◆ DOCUMENT EXCERPT:
======
Madi Queta

Personal information
- Date of birth: 21 October 1998 (age 27)
- Place of birth: Bissau, Guinea-Bissau
- Height: 1.80 m (5 ft 11 in)
- Position: Winger

Youth career
- 2011–2017: Porto
- 2013–2014: → Padroense (loan)

Senior career*
- Years: Team / Apps / (Gls)
- 2017–2020: Porto B / 76 / (8)
- 2020–2022: Farense / 40 / (2)
- 2022–2023: Cherno More / 17 / (1)
- 2023: Vilafranquense / 10 / (0)
- 2023–2024: Mafra / 4 / (0)
- 2024–2025: Sabail / 50 / (3)
- 2025–2026: Penafiel / 3 / (0)

International career^{‡}
- 2013: Portugal U15 / 2 / (1)
- 2013–2014: Portugal U16 / 9 / (2)
- 2015: Portugal U17 / 3 / (0)
- 2015: Portugal U18 / 2 / (0)
- 2016–2017: Portugal U19 / 8 / (0)
- 2017: Portugal U20 / 2 / (0)
- 2022–: Guinea-Bissau / 4 / (0)

Medal record
Men's football
Representing Portugal
UEFA European Under-19 Championship
| Runner-up | 2017 Georgia |  |

= Madi Queta =

Bissau-Guinean footballer

Madi Queta (born 21 October 1998) is a Bissau-Guinean professional footballer who plays as a winger for the Guinea-Bissau national team.

==Club career==
On 19 August 2017, Queta made his professional debut with FC Porto B in a 2017–18 LigaPro match against Penafiel. In June 2022 he joined Bulgarian First League club Cherno More Varna. In January 2023, Queta returned to Portugal, signing a contract with second tier team Vilafranquense.

On 3 July 2023, Queta signed a one-year contract with Liga Portugal 2 club Mafra.

On 19 January 2024, after having scored one goal in seven appearances for Mafra, Queta terminated his contract with the club by mutual agreement and signed a one-and-a-half-year deal with Azerbaijan Premier League side Sabail.

==International career==
Born in Guinea-Bissau, and raised in Portugal, Queta is a former youth international for Portugal. He debuted with the Guinea-Bissau national team in a friendly 3–0 win over Equatorial Guinea on 23 March 2022.
======
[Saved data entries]

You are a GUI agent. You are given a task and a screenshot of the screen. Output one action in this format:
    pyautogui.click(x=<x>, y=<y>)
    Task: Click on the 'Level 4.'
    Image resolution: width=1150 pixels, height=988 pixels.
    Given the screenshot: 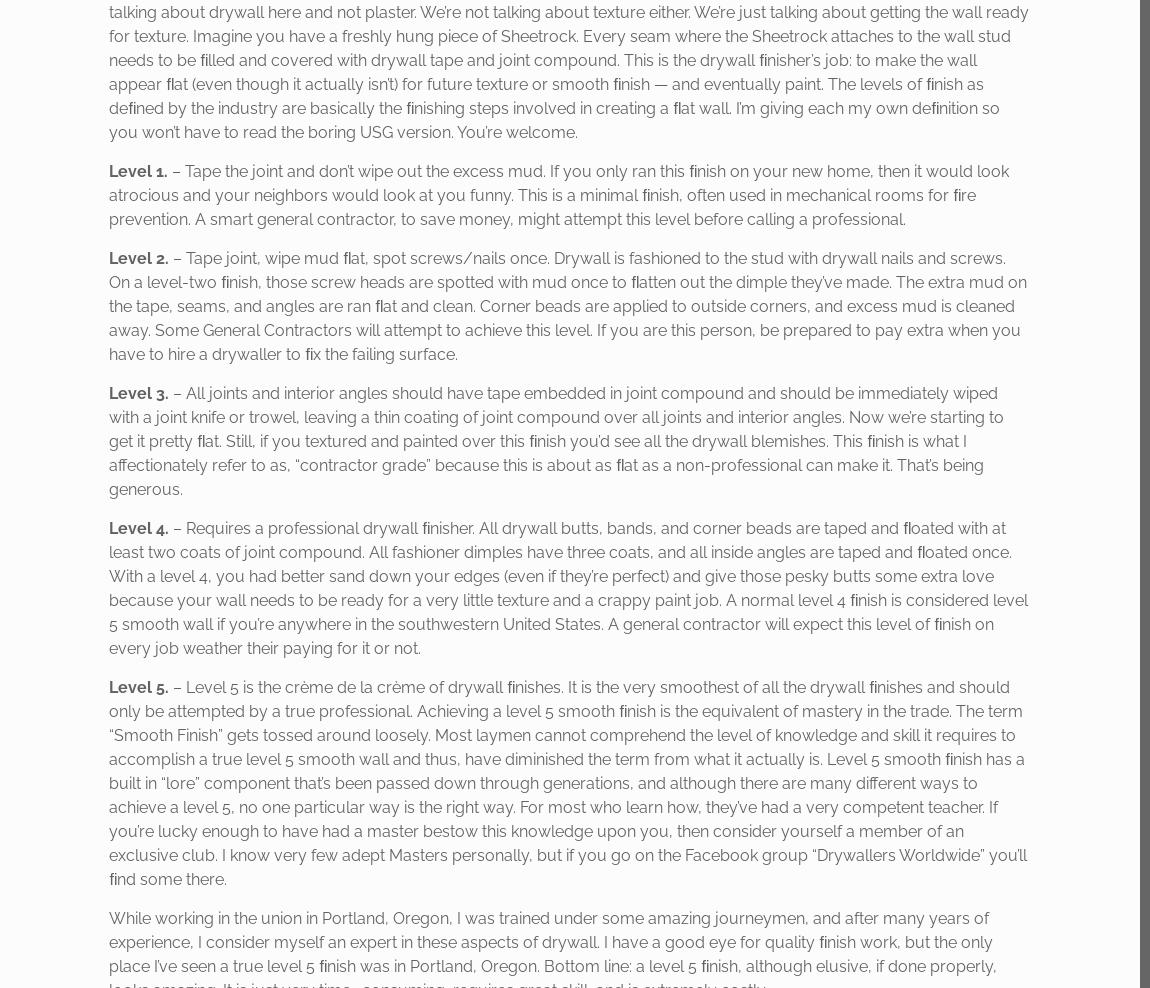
======
◆ EXERCISES TO COMPLETE:
• a. Name every team in the senior career section of the Madi Queta profile.
• b. According to the Madi Queta profile, which opponent did Guinea-Bissau face in his debut for the national team?
Rely only on the Madi Queta profile when responding.

◆ RESULTS IN ORDER:
• a. Porto B, Farense, Cherno More, Vilafranquense, Mafra, Sabail, Penafiel

• b. Equatorial Guinea